Interesting Citrix/Windows information disclosure vulnerability
It seems to be just a small vulnerability and maybe fixable by simple configuration, but I found it neat. I was playing around with a application session on a Citrix environment thas has been properly "locked down" in a way that I could not see the contents of the local drives. Well, I should not be able to see that, but in fact, I found an interesting (and probably possible to be automatically exploited by client side scripts) way to bypass those controls. I started by opening a common file browse dialog (such as those you get when you choose "Save As") and using it to create a new shortcut (right button, "new", "shortcut") somewhere where I could write to. By doing it I've got the "Create Shortcut Wizard":
It seems that Windows provide some sort of "auto-complete" feature in that text box where I should input the full path for the shortcut.

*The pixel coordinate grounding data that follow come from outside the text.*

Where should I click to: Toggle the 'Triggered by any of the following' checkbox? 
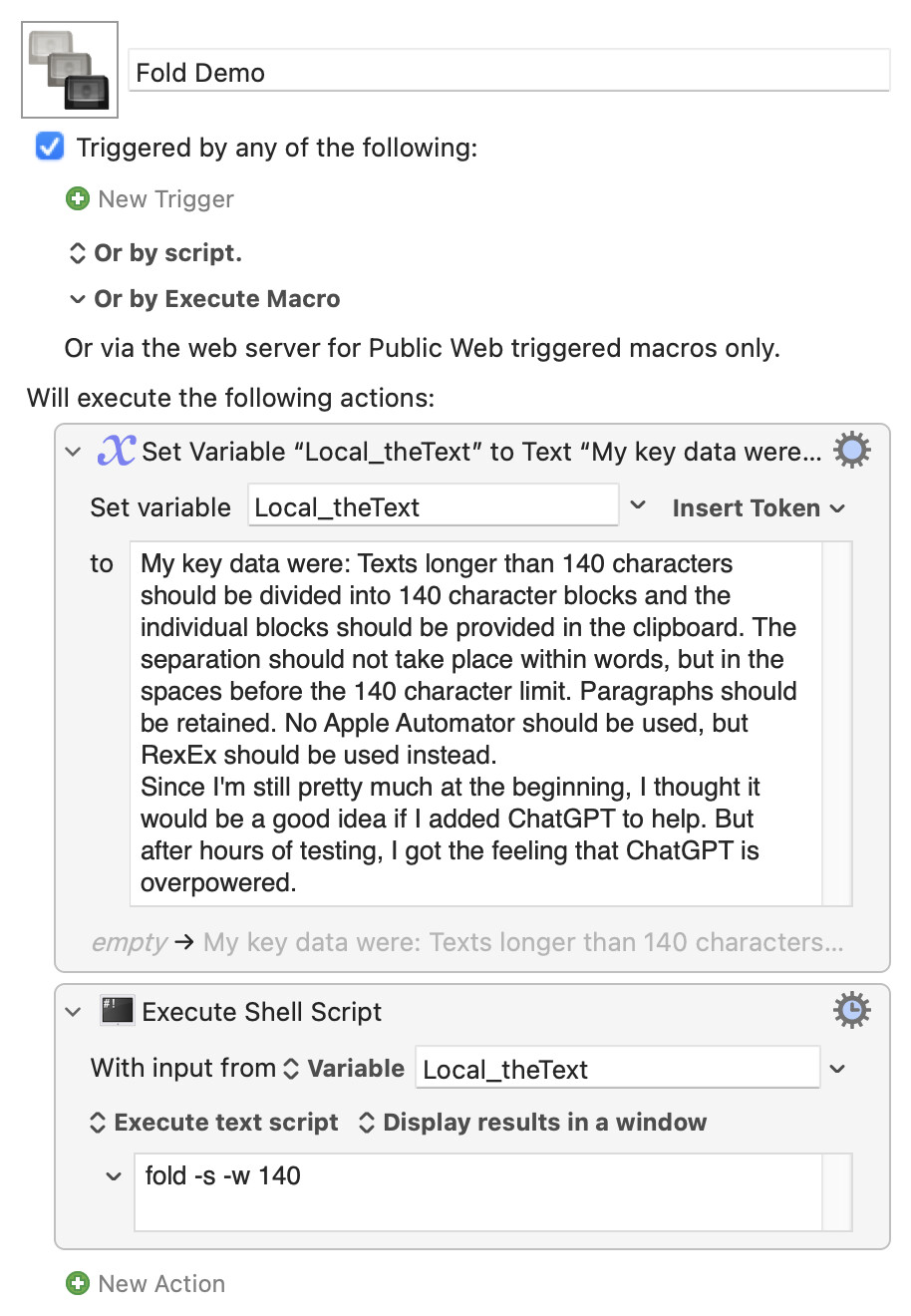tap(50, 147)
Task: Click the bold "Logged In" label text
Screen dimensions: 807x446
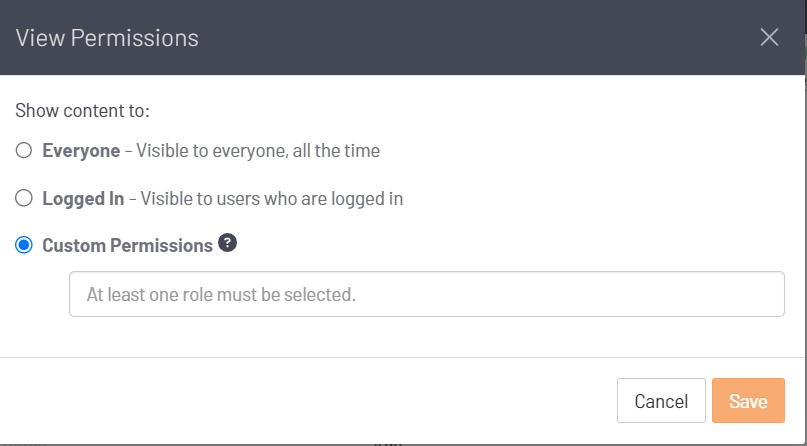Action: tap(83, 198)
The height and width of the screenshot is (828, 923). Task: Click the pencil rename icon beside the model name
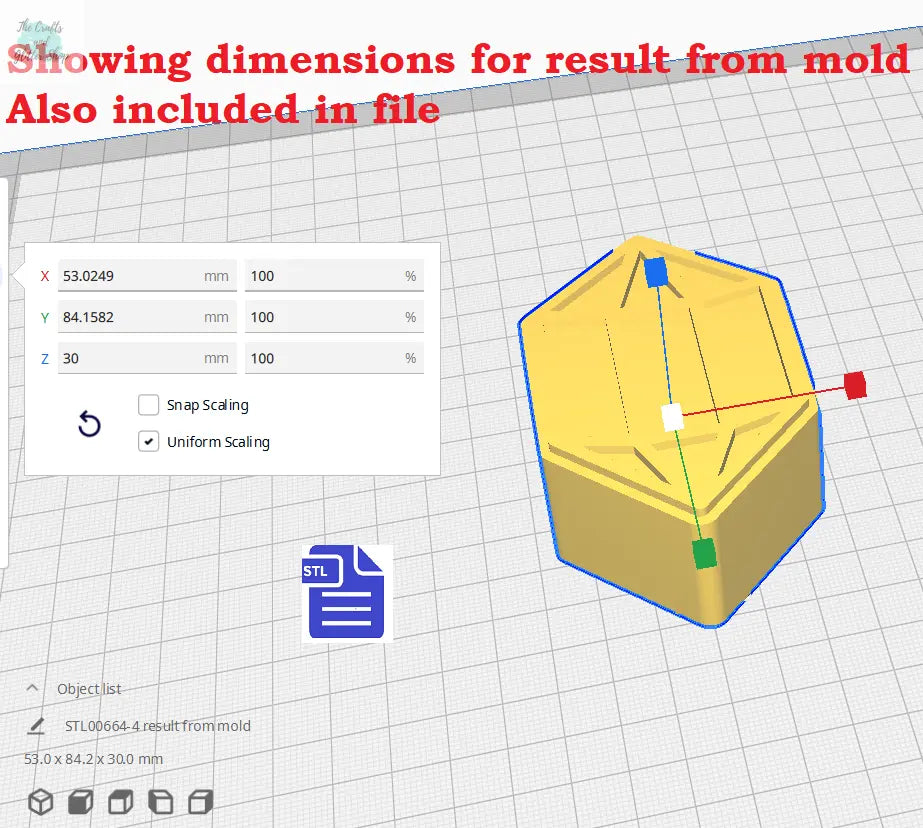[x=36, y=726]
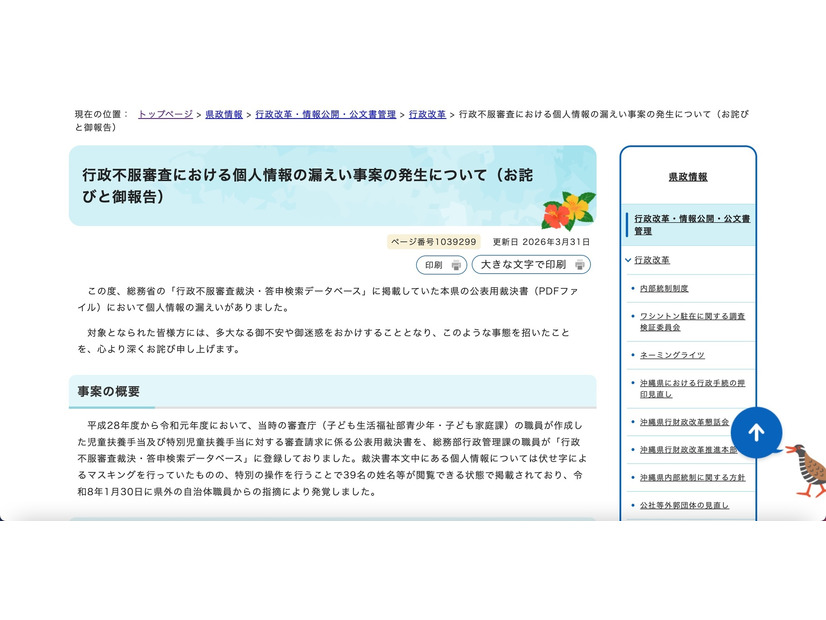Click the printer icon in the 印刷 button
This screenshot has height=620, width=826.
coord(456,266)
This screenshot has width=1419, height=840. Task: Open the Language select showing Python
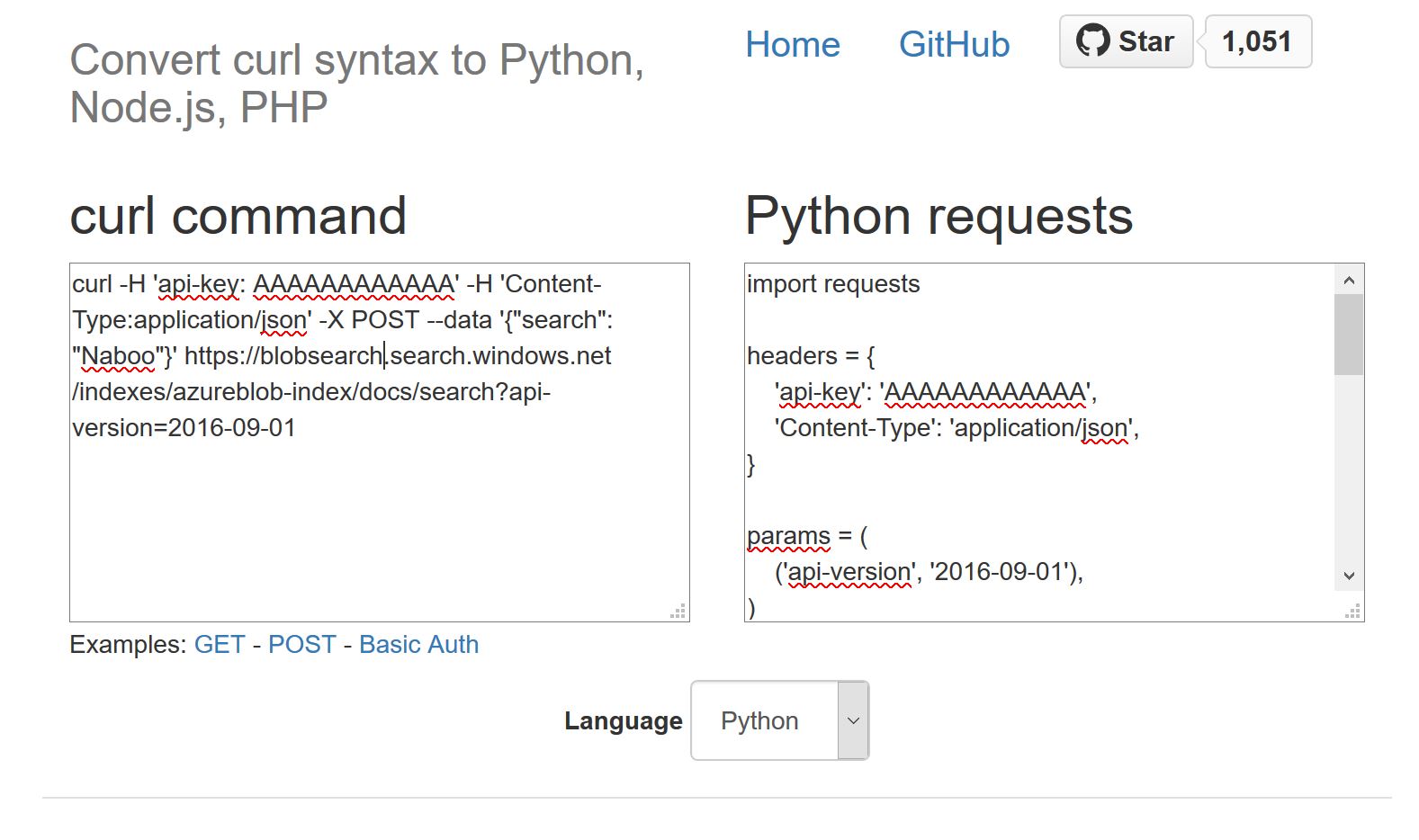click(765, 720)
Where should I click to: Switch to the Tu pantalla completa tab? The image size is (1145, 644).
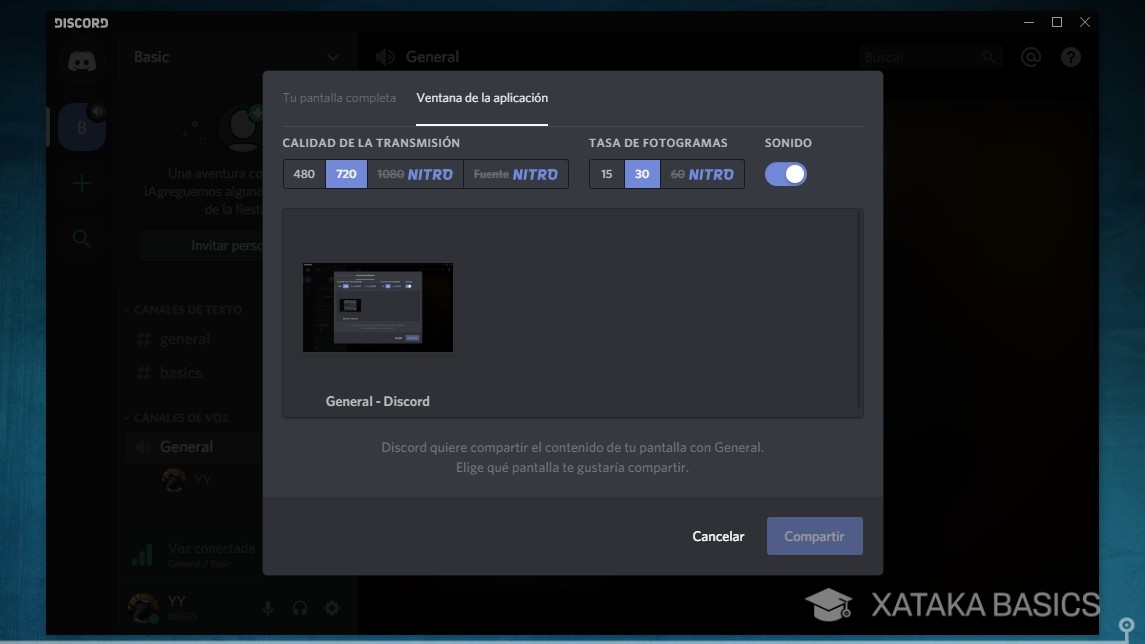pos(340,98)
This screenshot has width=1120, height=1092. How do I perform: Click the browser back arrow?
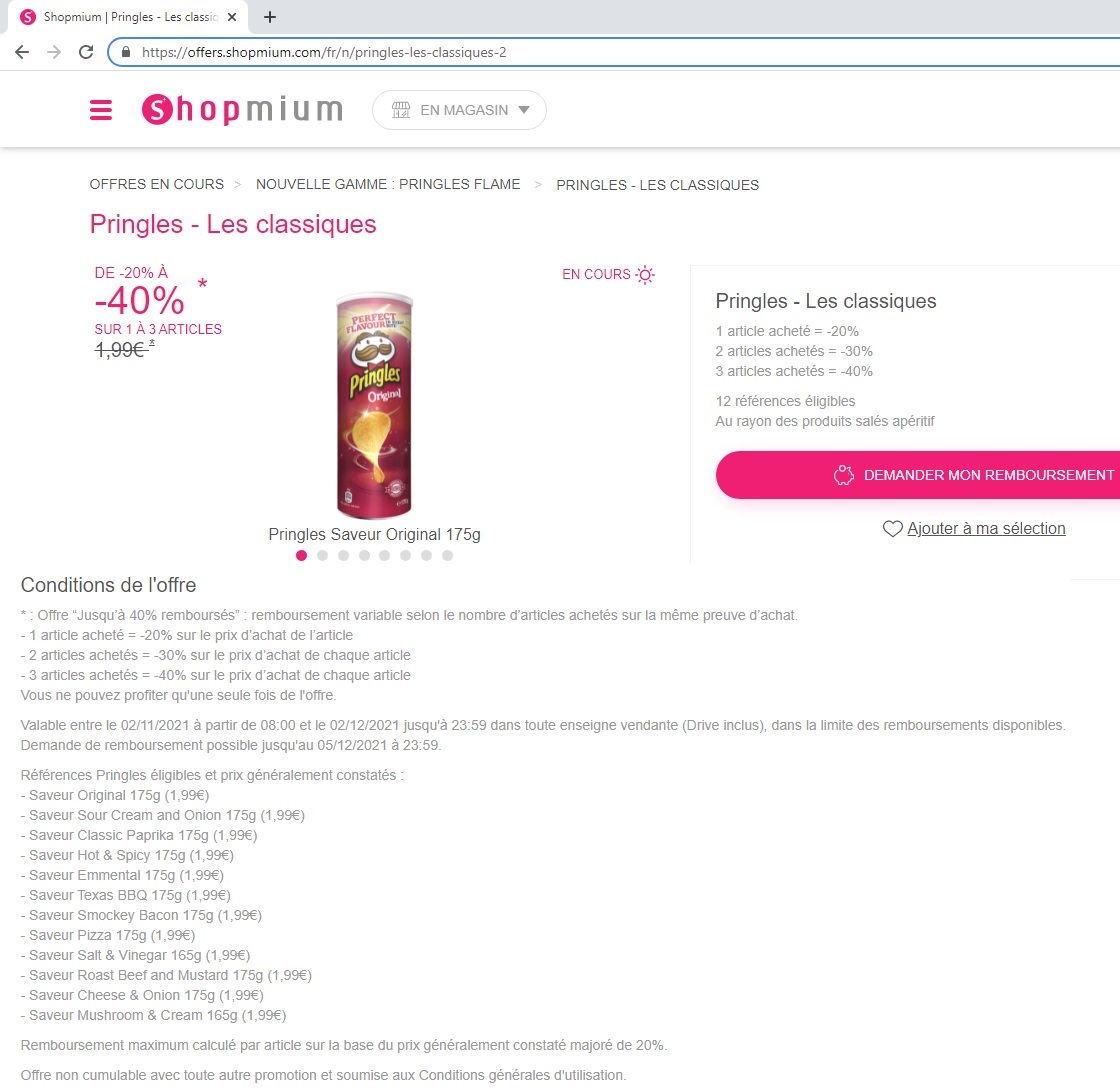(22, 52)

So, by typing just "C:" without pressing Enter I've got a drop down list with everything, folders and files, under "C:". I could potentially see everything on that volume (the NTFS permissions still work - specifically the "X" bit - I can't list the contents of the Administrator profile folder) just by typing the path and waiting for Windows to show me the options in that drop box. You can see how it looks like in the pictures below:
As the browsing restriction is, AFAIK, related to the explorer.exe process only, it ends up that I could also go ahead and create shortcuts to those files and use them to access the files through the published Citrix applications. Small issue, but knowing that administrators tend to leave important scripts, dump files and other stuff on servers and those often "hidden" files in published web folders, it could end up being used by a regular Citrix user to access privileged information.
Is anyone aware of any settings that could be used to disable this "path name suggestion" feature on Windows?
UPDATE: The Group Policy item used to hide drives is called Hide these specified drives in My Computer, and it's described here. However, I couldn't find anything so far that prevents the behaviour I described above.